• WHAT IS EXPECTED
Would it be possible to output exactly, and only, the lines below from the one holding "Delete SampleContract-Shuttle.pdf using" to the last line, both included, with every picture left out?

• Stored data
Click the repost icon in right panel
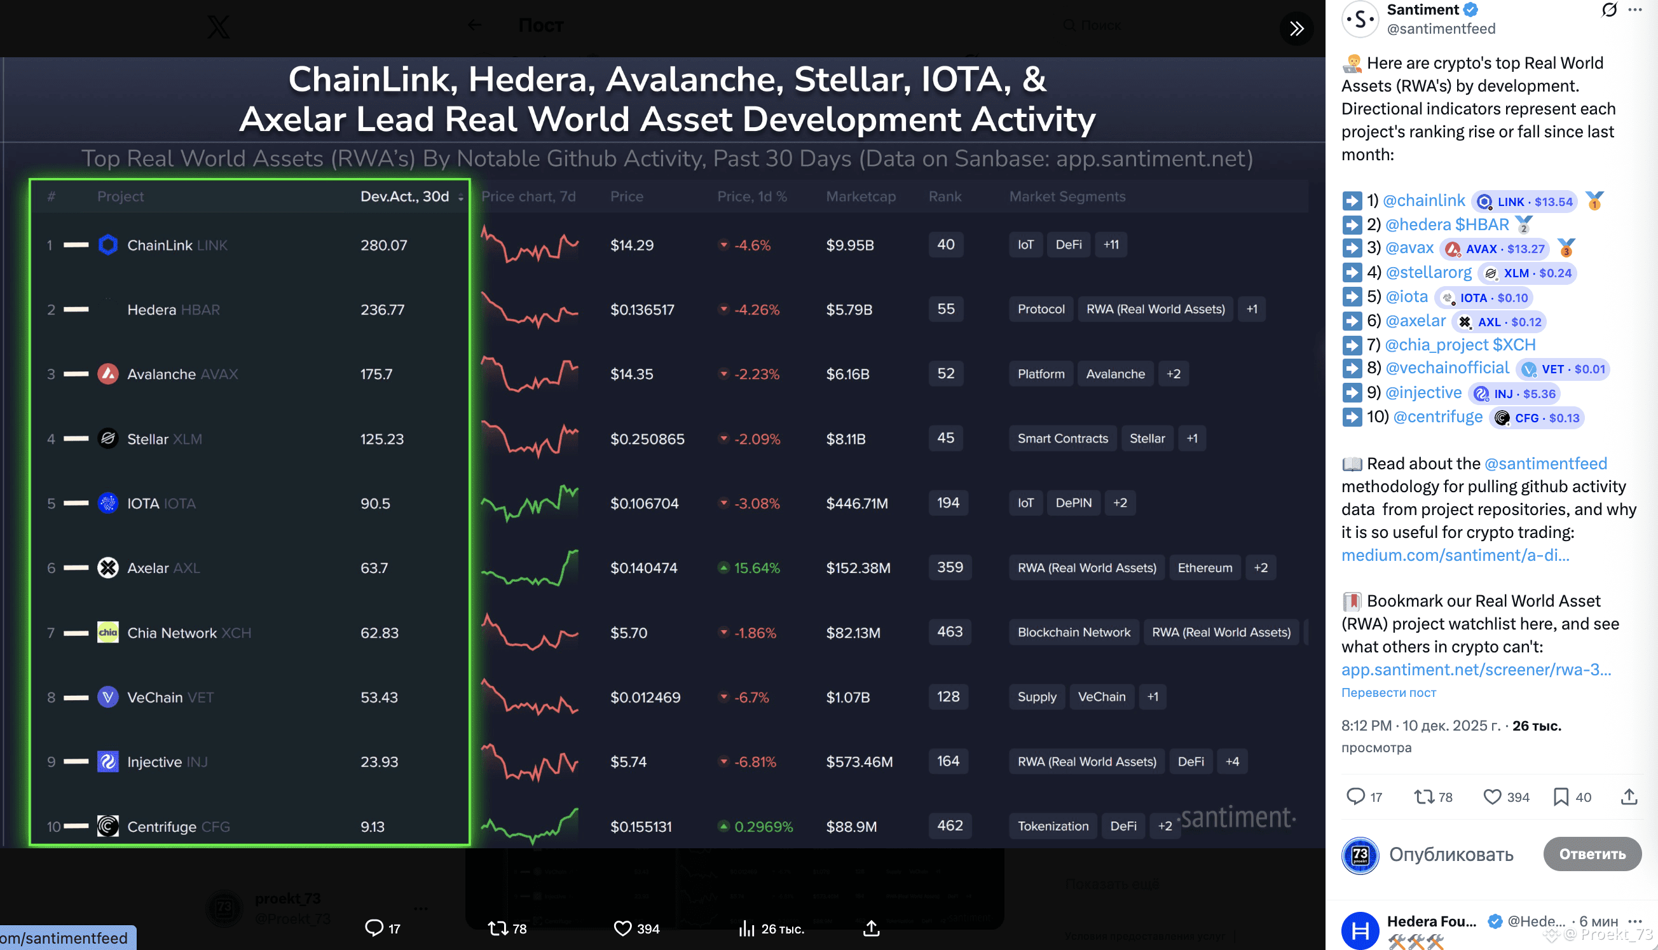 (1423, 796)
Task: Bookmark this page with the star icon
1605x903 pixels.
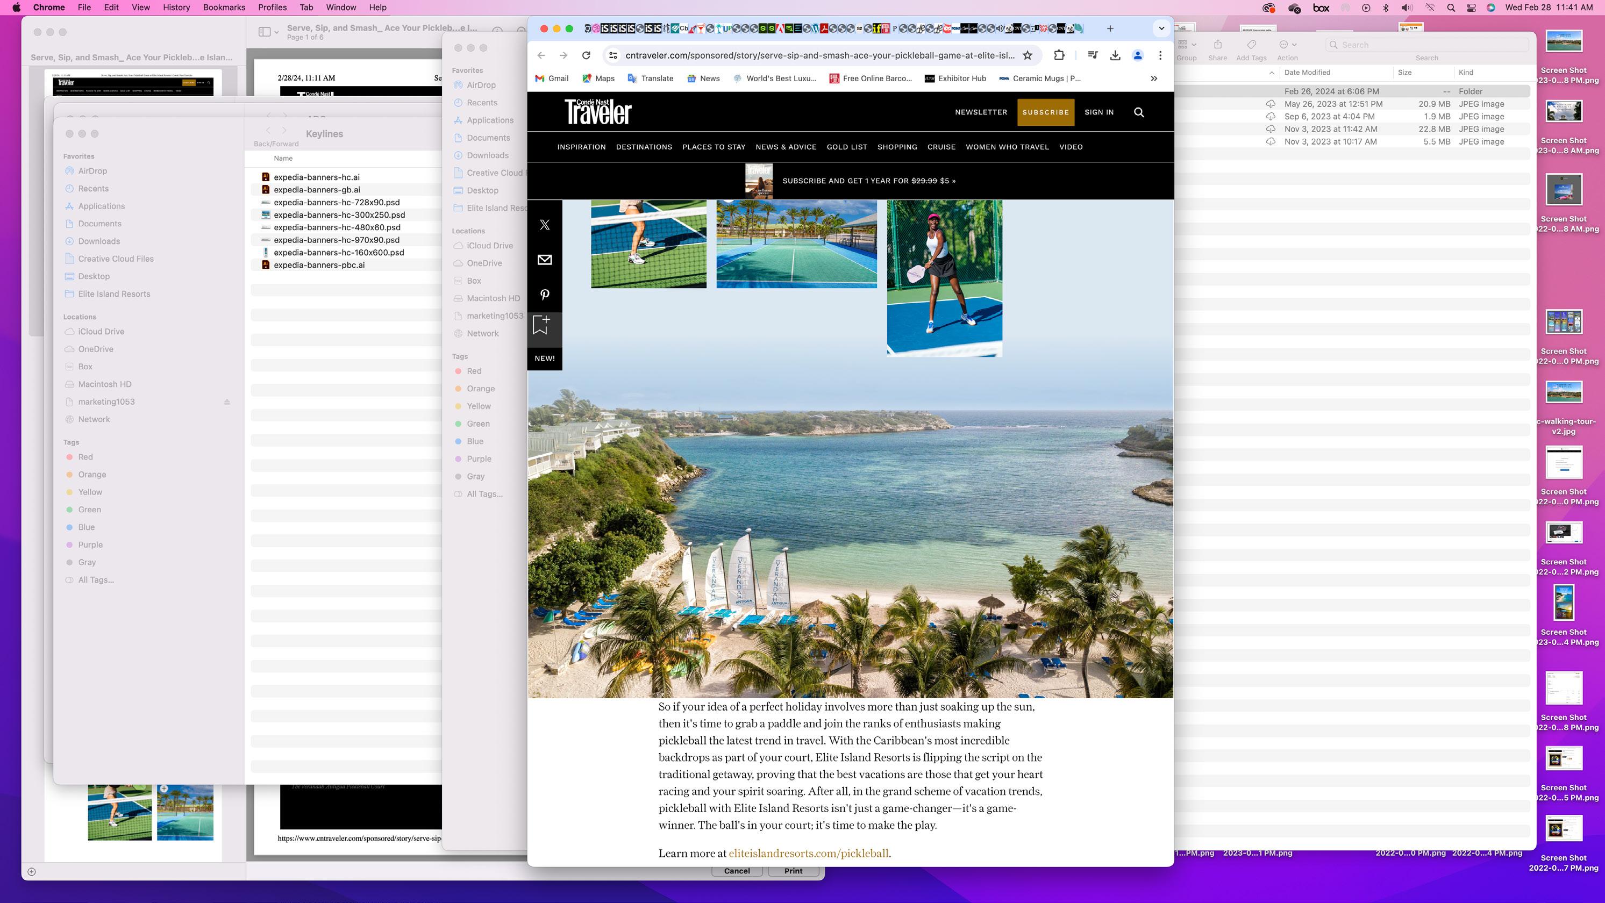Action: click(x=1027, y=55)
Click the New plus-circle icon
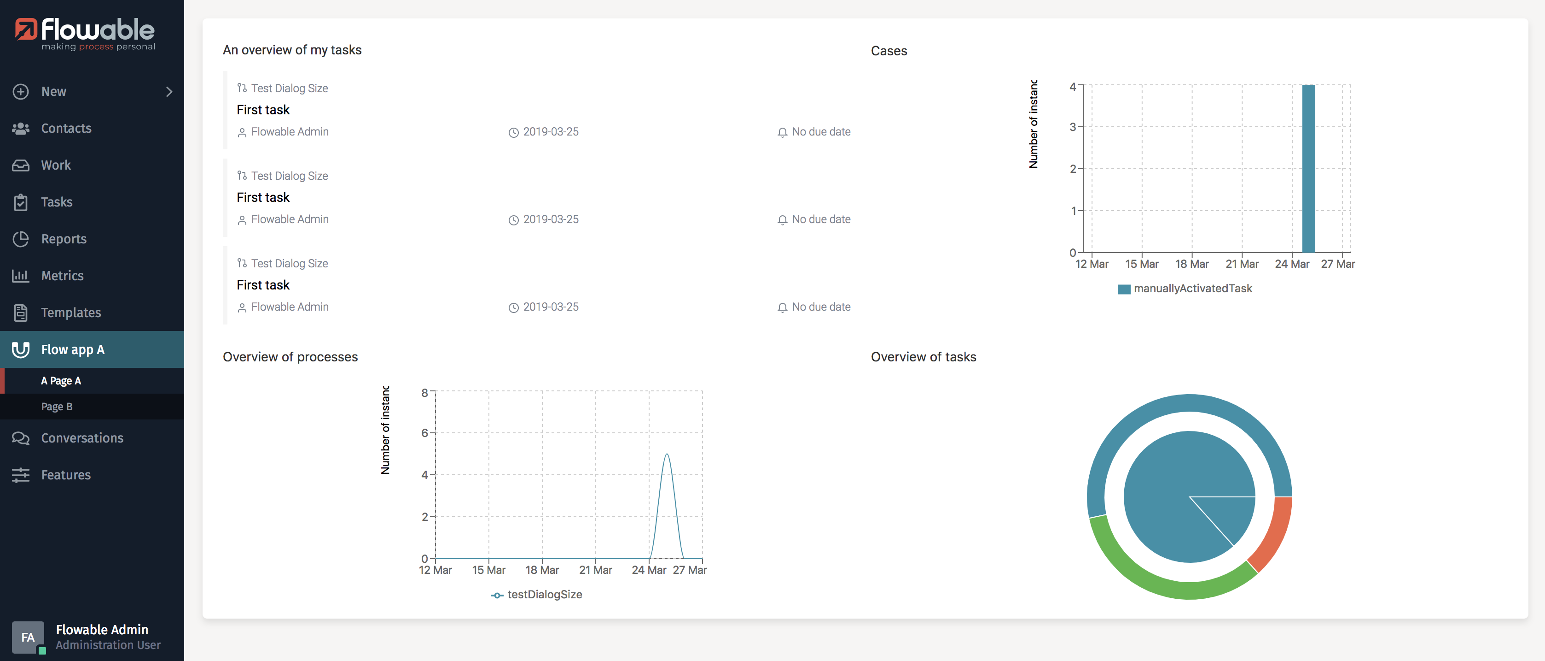This screenshot has width=1545, height=661. [20, 91]
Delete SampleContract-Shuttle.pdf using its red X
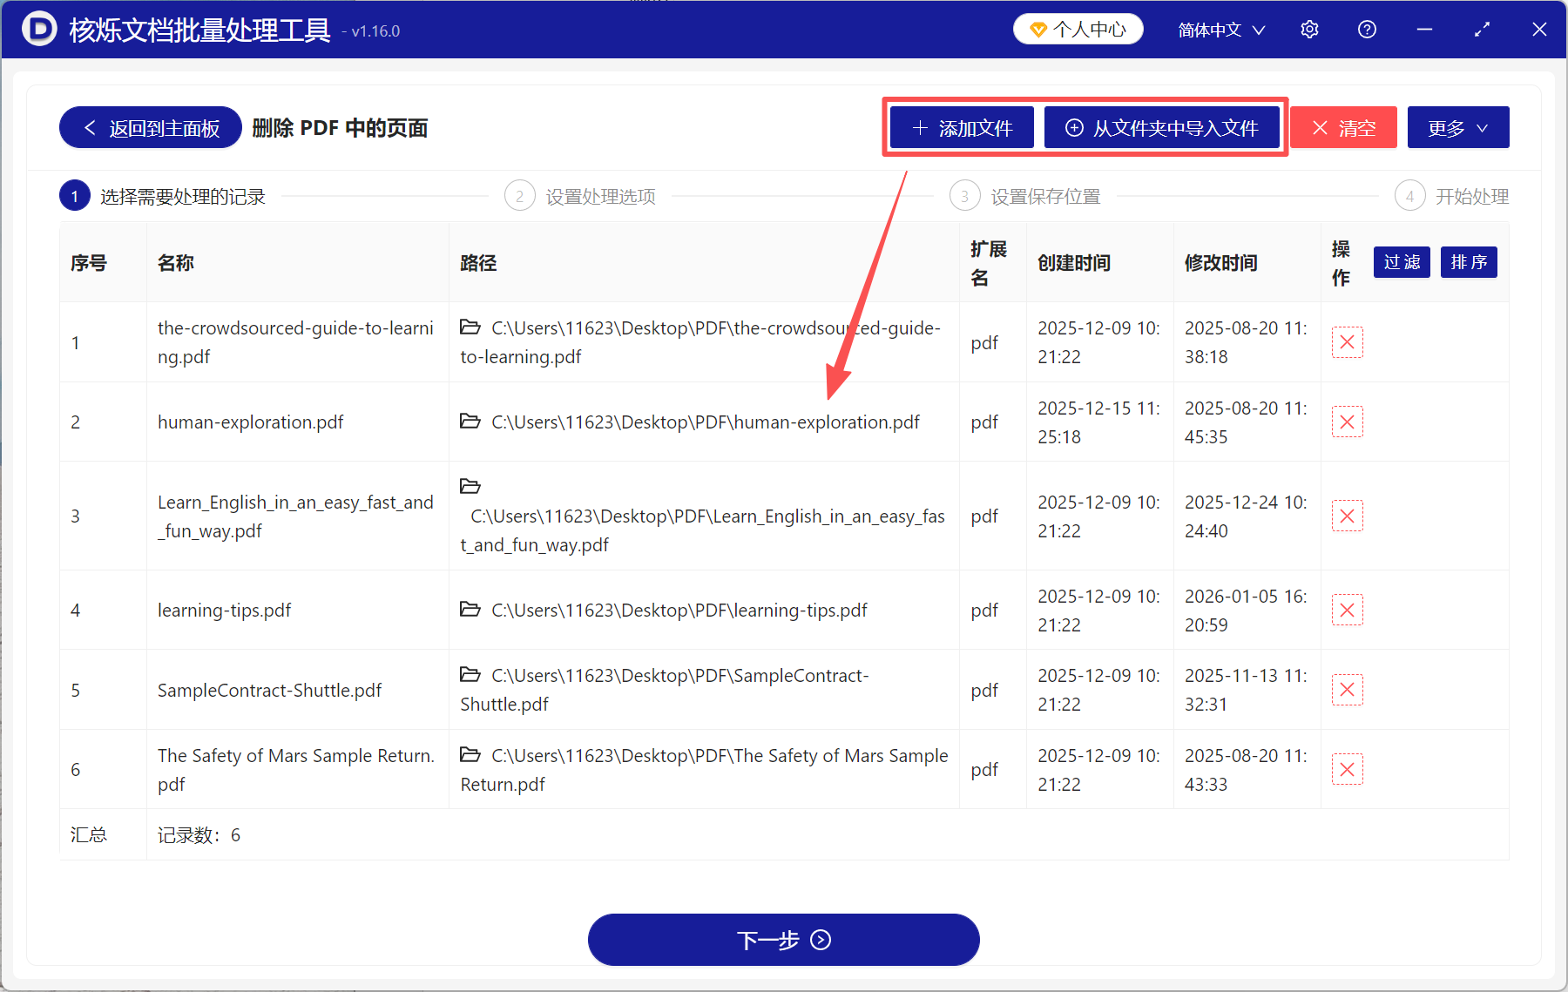The height and width of the screenshot is (992, 1568). coord(1347,689)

• TASK OUTPUT
Delete SampleContract-Shuttle.pdf using its red X
The height and width of the screenshot is (992, 1568). coord(1347,689)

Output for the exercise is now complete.